### Письменное задание A:
Перепишите из текста о докладе Хрущёва отрывок от «25 февраля 1956» до «хороший, мелочи устранимы.».
### Письменное задание B:
Как, согласно тексту о докладе Хрущёва, официально назывался доклад, прозвучавший 25 февраля 1956 года?

### Извлечённый текст:
● ● ● ●
Мы – семья. Нанесенное Голубовскому или его домочадцам оскорбление – это оскорбление, нанесенное лично мне. Его (их) неприятности, горести, несчастья, как и радости, успехи, удачи – тоже мои, а мои – его (их). Мы всегда рядом. Как ни наивно это прозвучит, но я хочу, чтобы так было всегда.
Кое-что о себе

Беседую со Снеговым
Думаю, ни в каких календарях особо не отмечен день 25 февраля.
А этот день разрезал двадцатый век на до и после.
25 февраля 1956 года на последнем, уже внеочередном, заседании XX съезда КПСС прозвучал доклад Хрущёва, который долгое время называли «секретным», хоть у него было будничное название «О культе личности Сталина и его последствиях».
В зал заседаний не были допущены не только журналисты, но и гости съезда – представители всех зарубежных компартий.
И для делегатов съезда доклад был полной неожиданностью. Пятнадцать предыдущих заседаний шли по накатанной схеме. Все принималось под несмолкающие аплодисменты. Правда, одна неожиданность уже была.
Анастас Микоян в своей речи осудил «Краткий курс истории партии» – учебник миллионов, заявив, что в нем извращена история партии. Но последующие ораторы Анастаса Ивановича поправили. Учебник хороший, мелочи устранимы.
Ещё за день до съезда не было решено на Политбюро – поддержать ли желание Хрущёва выступить или дать возможность по этому поводу высказаться Поспелову.
Понимаю, что для нынешнего читателя все эти имена уже мало что говорят. Но именно Поспелов по решению Политбюро изучал, как получилось, что подавляющее большинство делегатов Семнадцатого съезда, членов ЦК, избранных на этом съезде, были расстреляны, осуждены.
● ● ● ●
### Фрагменты записей:
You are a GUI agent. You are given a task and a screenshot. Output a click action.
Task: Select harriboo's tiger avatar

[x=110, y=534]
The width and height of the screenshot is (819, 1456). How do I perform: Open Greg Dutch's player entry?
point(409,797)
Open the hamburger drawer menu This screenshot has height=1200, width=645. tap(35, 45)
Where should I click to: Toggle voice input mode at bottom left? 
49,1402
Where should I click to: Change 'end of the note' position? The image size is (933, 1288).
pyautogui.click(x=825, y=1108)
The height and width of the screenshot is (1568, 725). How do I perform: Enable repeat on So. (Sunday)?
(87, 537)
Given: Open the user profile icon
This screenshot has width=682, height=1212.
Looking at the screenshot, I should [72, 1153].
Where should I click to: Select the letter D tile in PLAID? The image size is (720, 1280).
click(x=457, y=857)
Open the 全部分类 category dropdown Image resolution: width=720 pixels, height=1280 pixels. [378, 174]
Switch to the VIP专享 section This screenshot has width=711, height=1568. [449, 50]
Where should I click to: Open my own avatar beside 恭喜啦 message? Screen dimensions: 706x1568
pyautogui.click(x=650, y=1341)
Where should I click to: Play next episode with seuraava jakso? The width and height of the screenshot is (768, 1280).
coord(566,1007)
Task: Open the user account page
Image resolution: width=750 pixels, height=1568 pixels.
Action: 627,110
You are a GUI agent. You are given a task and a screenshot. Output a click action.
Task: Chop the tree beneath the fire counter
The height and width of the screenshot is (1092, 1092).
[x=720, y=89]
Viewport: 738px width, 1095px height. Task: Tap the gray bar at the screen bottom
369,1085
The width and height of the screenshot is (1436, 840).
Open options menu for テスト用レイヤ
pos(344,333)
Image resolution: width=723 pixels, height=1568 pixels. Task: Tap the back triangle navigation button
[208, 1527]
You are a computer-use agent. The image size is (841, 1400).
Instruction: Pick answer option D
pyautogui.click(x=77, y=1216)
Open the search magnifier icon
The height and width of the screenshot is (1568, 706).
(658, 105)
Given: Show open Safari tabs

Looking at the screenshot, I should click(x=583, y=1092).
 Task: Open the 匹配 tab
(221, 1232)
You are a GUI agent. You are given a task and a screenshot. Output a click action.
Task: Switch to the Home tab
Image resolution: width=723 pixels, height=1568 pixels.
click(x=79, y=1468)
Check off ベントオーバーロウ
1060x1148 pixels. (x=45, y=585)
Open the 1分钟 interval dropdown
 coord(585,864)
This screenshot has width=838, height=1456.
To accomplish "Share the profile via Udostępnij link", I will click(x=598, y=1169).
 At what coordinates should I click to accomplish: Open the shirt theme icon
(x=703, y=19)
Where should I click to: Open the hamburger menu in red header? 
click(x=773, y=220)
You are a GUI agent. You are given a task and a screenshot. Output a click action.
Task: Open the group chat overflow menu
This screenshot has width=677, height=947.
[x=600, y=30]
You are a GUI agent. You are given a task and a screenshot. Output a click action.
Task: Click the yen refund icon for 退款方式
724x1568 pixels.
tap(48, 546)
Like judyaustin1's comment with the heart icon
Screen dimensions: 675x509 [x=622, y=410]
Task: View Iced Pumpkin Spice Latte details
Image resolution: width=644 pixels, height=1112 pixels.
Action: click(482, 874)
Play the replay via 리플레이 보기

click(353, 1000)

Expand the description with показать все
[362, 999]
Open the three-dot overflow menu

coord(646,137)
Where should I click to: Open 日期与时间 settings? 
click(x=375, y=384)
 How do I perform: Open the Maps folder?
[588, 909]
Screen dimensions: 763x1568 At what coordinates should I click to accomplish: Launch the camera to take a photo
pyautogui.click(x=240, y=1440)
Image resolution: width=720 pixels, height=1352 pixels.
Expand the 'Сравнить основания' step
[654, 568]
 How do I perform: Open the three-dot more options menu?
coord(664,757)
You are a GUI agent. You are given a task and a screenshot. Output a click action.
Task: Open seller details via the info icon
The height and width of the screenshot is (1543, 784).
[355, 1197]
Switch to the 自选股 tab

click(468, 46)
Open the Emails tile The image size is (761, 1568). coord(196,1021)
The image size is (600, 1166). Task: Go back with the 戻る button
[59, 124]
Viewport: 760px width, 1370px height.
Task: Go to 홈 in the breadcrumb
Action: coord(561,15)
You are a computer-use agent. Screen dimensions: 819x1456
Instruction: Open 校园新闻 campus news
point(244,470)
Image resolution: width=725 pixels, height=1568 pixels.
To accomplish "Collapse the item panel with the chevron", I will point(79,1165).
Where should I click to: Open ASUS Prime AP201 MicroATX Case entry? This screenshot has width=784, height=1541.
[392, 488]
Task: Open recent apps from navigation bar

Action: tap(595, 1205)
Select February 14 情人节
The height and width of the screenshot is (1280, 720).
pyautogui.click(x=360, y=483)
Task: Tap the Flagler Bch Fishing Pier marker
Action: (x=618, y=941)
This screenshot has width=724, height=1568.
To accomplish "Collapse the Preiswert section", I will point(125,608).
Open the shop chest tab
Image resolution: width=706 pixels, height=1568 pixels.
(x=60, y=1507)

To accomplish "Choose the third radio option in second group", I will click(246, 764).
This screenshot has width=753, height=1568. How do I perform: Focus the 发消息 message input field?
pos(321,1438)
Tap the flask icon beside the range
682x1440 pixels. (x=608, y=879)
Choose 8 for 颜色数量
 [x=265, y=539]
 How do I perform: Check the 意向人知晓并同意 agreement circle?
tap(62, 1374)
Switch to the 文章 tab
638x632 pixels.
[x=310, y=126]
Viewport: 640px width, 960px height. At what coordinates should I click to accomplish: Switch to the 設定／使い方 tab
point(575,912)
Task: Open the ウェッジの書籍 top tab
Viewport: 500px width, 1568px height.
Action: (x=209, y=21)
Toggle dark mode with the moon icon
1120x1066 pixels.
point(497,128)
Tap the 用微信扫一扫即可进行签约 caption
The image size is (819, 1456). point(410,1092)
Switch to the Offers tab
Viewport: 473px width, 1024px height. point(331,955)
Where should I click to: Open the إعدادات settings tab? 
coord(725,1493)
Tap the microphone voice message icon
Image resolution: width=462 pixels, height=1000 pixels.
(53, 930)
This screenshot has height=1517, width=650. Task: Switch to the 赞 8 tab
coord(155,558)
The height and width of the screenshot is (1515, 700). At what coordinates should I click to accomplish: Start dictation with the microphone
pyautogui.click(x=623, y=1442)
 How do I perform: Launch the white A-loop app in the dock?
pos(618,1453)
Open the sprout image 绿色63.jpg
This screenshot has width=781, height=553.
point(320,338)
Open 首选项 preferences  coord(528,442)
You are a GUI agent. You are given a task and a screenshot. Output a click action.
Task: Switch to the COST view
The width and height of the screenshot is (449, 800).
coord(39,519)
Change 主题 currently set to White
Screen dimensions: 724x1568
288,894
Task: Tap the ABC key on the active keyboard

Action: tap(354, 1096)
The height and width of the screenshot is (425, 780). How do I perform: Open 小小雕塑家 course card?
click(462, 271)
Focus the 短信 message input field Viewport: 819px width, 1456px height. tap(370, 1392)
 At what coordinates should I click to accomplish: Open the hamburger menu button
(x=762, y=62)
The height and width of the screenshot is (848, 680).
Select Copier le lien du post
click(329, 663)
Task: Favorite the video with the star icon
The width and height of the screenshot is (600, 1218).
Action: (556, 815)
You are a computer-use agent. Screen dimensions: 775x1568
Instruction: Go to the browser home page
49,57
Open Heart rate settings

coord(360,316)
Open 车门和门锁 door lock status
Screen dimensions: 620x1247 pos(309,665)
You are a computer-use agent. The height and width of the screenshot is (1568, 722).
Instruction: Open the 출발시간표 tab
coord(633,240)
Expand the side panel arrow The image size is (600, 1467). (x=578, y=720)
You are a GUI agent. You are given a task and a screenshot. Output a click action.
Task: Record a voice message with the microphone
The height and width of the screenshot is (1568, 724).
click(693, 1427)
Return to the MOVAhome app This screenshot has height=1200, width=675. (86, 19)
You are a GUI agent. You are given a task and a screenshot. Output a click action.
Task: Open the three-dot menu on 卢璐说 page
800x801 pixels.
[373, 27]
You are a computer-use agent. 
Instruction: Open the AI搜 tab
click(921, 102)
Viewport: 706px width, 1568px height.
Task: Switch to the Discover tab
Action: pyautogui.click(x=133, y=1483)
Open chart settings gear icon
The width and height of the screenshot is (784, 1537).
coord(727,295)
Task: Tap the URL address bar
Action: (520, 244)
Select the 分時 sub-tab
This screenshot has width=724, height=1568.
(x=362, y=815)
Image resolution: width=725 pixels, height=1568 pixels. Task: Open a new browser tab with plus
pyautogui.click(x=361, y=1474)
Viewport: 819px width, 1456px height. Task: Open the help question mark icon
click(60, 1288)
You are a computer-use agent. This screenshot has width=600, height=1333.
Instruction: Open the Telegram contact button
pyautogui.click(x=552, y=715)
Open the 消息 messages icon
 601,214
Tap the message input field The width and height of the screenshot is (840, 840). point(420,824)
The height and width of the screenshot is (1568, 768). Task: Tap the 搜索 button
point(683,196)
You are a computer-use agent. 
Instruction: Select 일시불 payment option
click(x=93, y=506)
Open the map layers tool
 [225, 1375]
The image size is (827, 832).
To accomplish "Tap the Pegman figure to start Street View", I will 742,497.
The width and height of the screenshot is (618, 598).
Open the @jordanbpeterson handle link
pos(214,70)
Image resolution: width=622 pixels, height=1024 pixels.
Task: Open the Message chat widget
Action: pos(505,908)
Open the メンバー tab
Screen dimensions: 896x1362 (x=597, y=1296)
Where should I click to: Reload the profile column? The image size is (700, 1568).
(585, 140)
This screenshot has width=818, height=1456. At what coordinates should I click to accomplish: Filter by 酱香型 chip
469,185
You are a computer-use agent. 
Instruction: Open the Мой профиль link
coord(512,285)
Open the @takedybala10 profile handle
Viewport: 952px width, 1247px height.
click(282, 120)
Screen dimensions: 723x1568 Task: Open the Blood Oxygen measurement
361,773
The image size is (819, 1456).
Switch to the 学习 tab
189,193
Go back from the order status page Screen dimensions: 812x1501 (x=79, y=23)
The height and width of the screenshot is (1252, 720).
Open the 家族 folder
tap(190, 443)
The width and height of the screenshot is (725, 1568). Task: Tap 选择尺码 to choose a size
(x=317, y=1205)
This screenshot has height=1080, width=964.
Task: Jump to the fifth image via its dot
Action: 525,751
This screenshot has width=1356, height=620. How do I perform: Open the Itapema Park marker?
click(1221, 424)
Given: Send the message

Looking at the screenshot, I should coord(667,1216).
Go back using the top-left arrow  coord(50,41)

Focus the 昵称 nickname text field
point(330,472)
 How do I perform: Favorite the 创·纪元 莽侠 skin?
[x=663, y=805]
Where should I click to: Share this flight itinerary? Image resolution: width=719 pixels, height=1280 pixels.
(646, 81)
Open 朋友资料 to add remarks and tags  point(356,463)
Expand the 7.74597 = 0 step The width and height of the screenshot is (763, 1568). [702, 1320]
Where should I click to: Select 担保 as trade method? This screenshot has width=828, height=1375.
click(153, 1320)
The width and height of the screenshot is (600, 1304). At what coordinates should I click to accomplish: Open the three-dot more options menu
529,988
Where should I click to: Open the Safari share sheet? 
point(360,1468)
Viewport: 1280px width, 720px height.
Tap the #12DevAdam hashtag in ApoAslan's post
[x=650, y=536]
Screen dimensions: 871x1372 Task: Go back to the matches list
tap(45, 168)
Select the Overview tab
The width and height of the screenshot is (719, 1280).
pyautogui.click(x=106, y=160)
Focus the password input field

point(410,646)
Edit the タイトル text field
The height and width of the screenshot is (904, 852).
● ● ● ●
### Полный ответ A:
25 февраля 1956 года на последнем, уже внеочередном, заседании XX съезда КПСС прозвучал доклад Хрущёва, который долгое время называли «секретным», хоть у него было будничное название «О культе личности Сталина и его последствиях».
В зал заседаний не были допущены не только журналисты, но и гости съезда – представители всех зарубежных компартий.
И для делегатов съезда доклад был полной неожиданностью. Пятнадцать предыдущих заседаний шли по накатанной схеме. Все принималось под несмолкающие аплодисменты. Правда, одна неожиданность уже была.
Анастас Микоян в своей речи осудил «Краткий курс истории партии» – учебник миллионов, заявив, что в нем извращена история партии. Но последующие ораторы Анастаса Ивановича поправили. Учебник хороший, мелочи устранимы.

### Полный ответ B:
«О культе личности Сталина и его последствиях».